ハリネズミは硬化した体毛に覆われ可愛いのに近寄りがたい印象を与えている。自分をハリネズミに喩えているルネ・ミッシェル。
自らを次のように語る。「私の名前はルネといいます。五十四歳です。かれこれ二十七年間、グルネル通り七番地の管理人をしています。ここは中庭と花壇を備えた高級住宅で、豪奢なアパルトマンが八戸、空き室はなくどれも桁外れの広さです。
私は未亡人で、背が低くて醜くぼってりしていて足にはタコがあり、朝の起き抜けの息がマンモスの如く猛烈に臭い時があります。学歴がなく常に貧しくて地味で凡庸な人間で、家族は猫だけです」
というルネではあるが、実は知性にあふれた女性。読書を好み哲学書ばかりでなくミステリーも愛読する。それに映画鑑賞。特に小津映画の信奉者。絵画にも詳しい。クラシック音楽も愛好している。金持ちの入居者に合わせてバカを装っているだけ。
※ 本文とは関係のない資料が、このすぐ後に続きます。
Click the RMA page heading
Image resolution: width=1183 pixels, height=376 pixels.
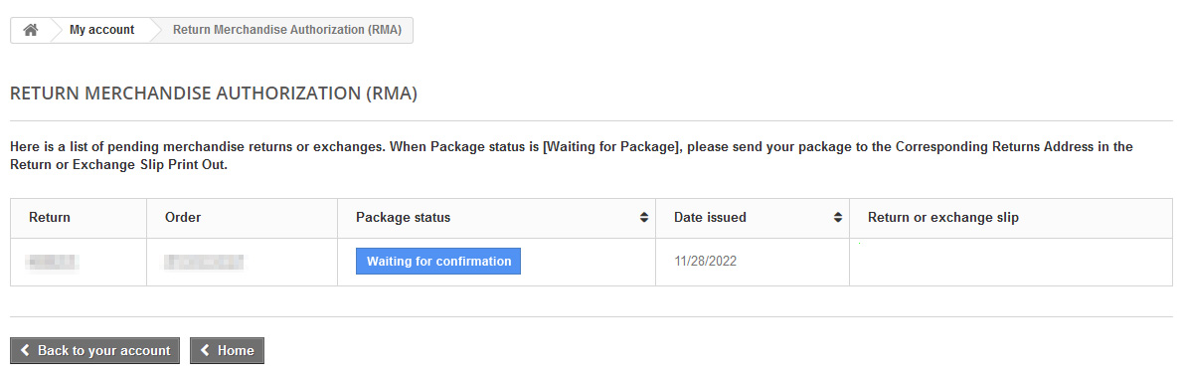(x=214, y=94)
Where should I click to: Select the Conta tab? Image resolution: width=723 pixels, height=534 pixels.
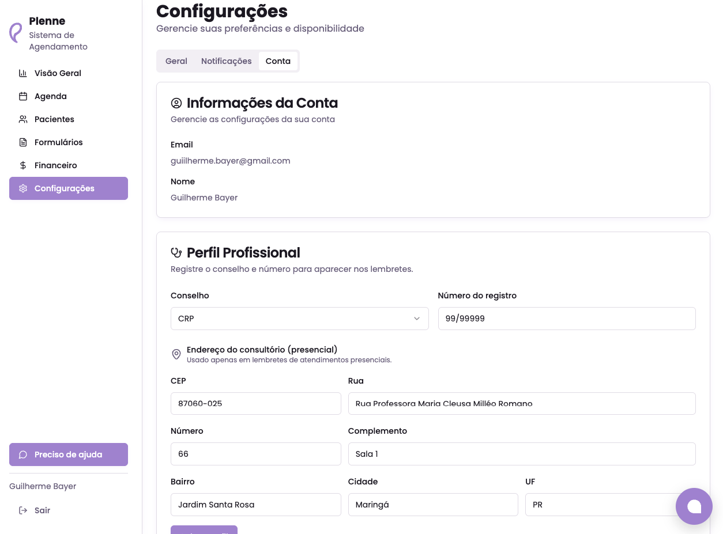[x=278, y=61]
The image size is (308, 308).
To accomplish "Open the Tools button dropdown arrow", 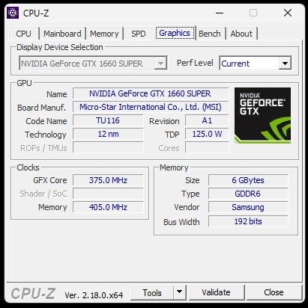I will 180,292.
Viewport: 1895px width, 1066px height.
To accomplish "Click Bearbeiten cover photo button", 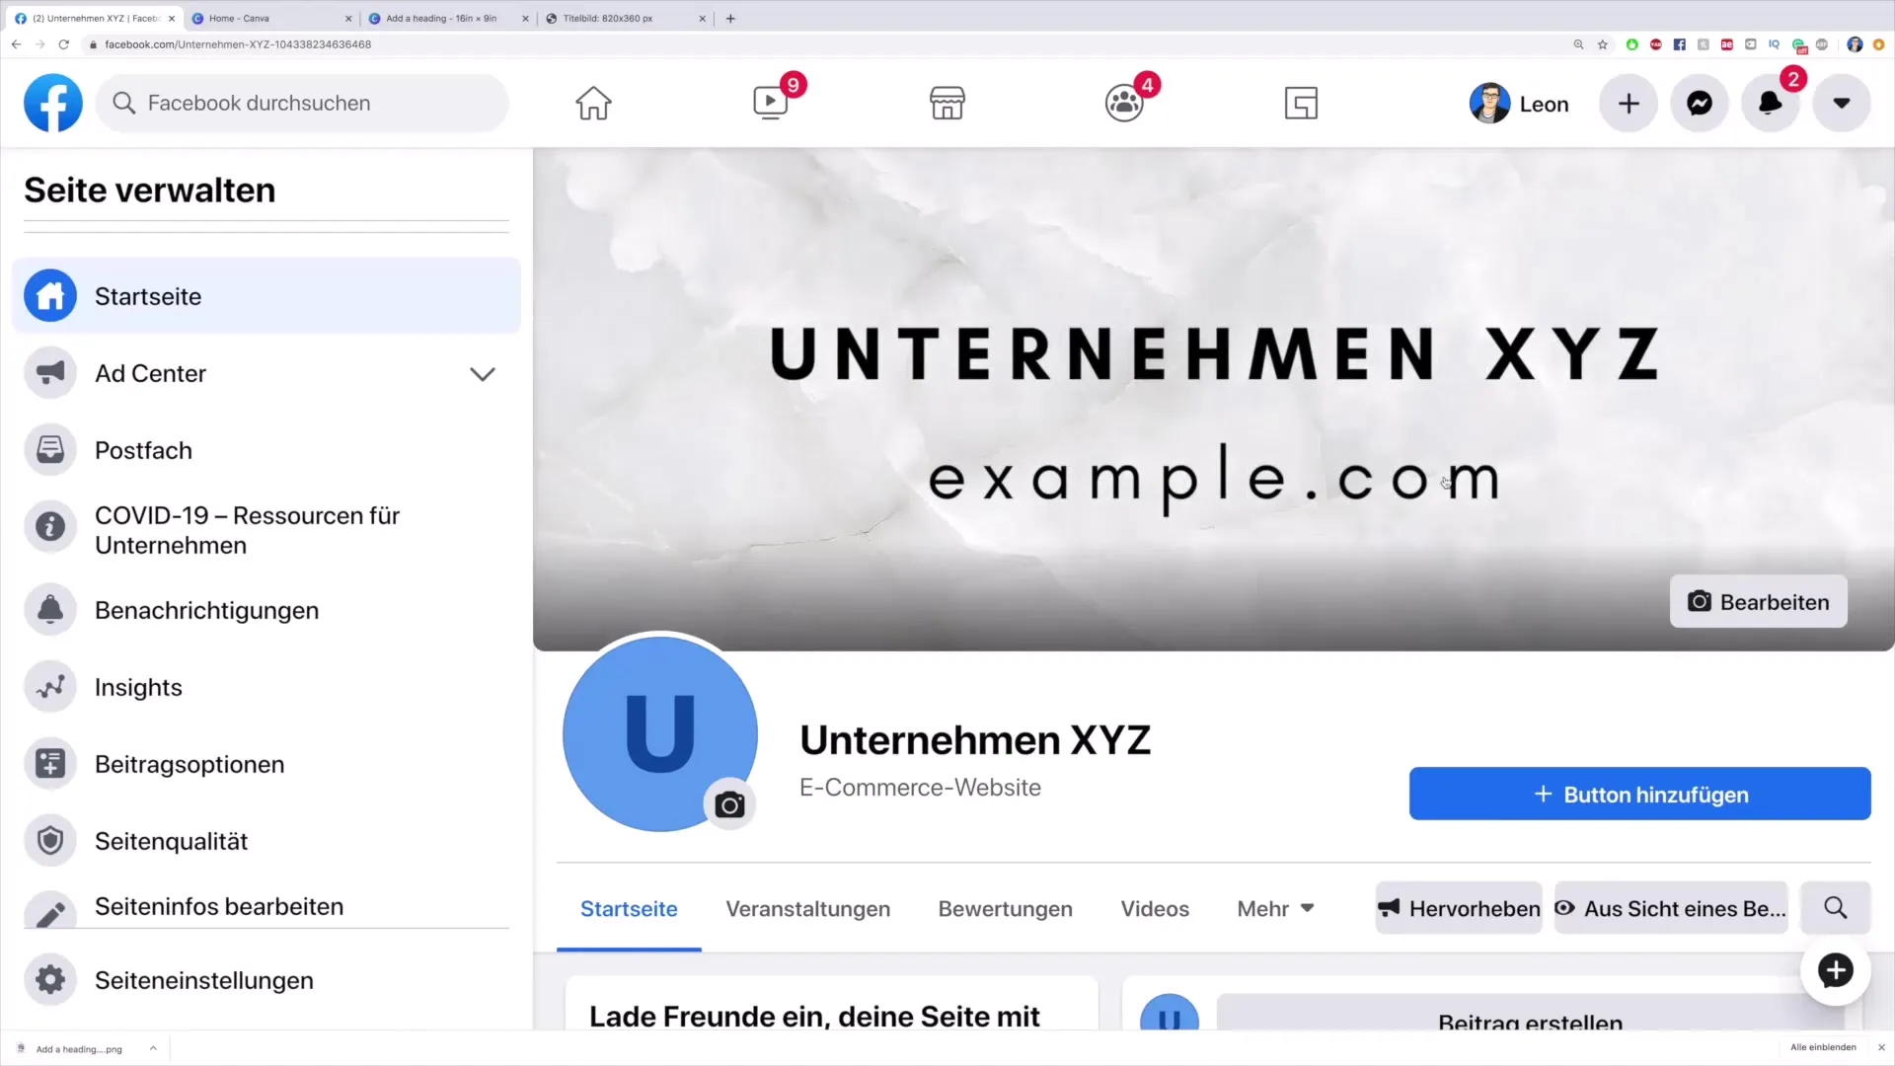I will pos(1757,601).
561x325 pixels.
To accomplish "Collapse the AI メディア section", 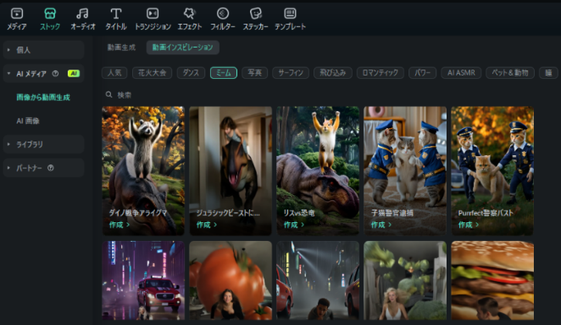I will click(x=44, y=74).

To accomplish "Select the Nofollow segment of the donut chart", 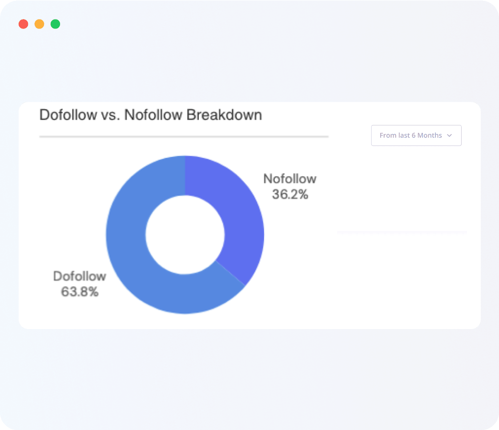I will [237, 209].
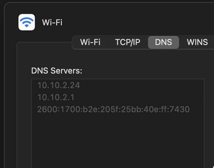
Task: Click the blue Wi-Fi network icon
Action: point(27,22)
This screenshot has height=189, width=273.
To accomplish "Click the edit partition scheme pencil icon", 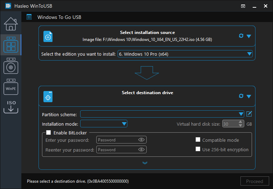I will tap(249, 114).
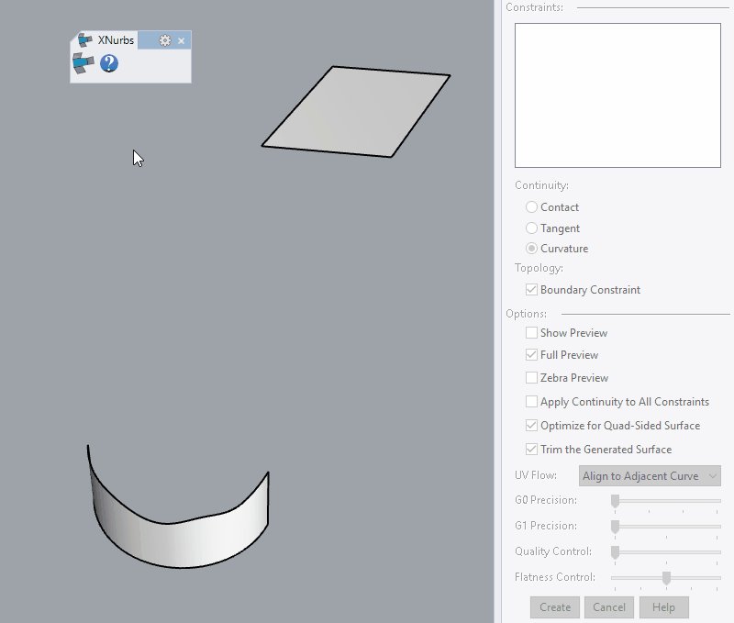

六階の下院議員のジョセ家に12歳の少女パロマ・ジョセがいる。このパロマ、いわゆる引きこもりで、せっせと日記をつけて人生についていろんな角度から書いている。少し厭世的で自殺願望がある。しかし、頭脳は明晰でしかもキレイな少女。
この二人が五階の料理研究家の部屋を買った日本人のカクロウ・オズに影響され、今までの生き方をがらりと変えるというお話。
ルネとカクロウの関係がいい感じになってきたが、結末はハッピーエンドではなかった。どうしてだろうと思うが残念だった。
人物造形もいいし、ルネ、パロマ、カクロウの出会いも自然でいい。それに独特の比喩に魅了された。ところどころ難解な個所もあるが、楽しんで読み終えた。
「ソーセージに似た小さな胴体に四つの足を固定して、ほかの部分は動かさず飼い主のあとをトットッと小走りでついて回る。それでこそプードル」こんなのが一杯あるから楽しい。
著者は、1969年生まれで、大学で哲学を教えていたが、小説家に転じた。大の日本びいきのようで、現在夫婦で京都に住んでいるとか。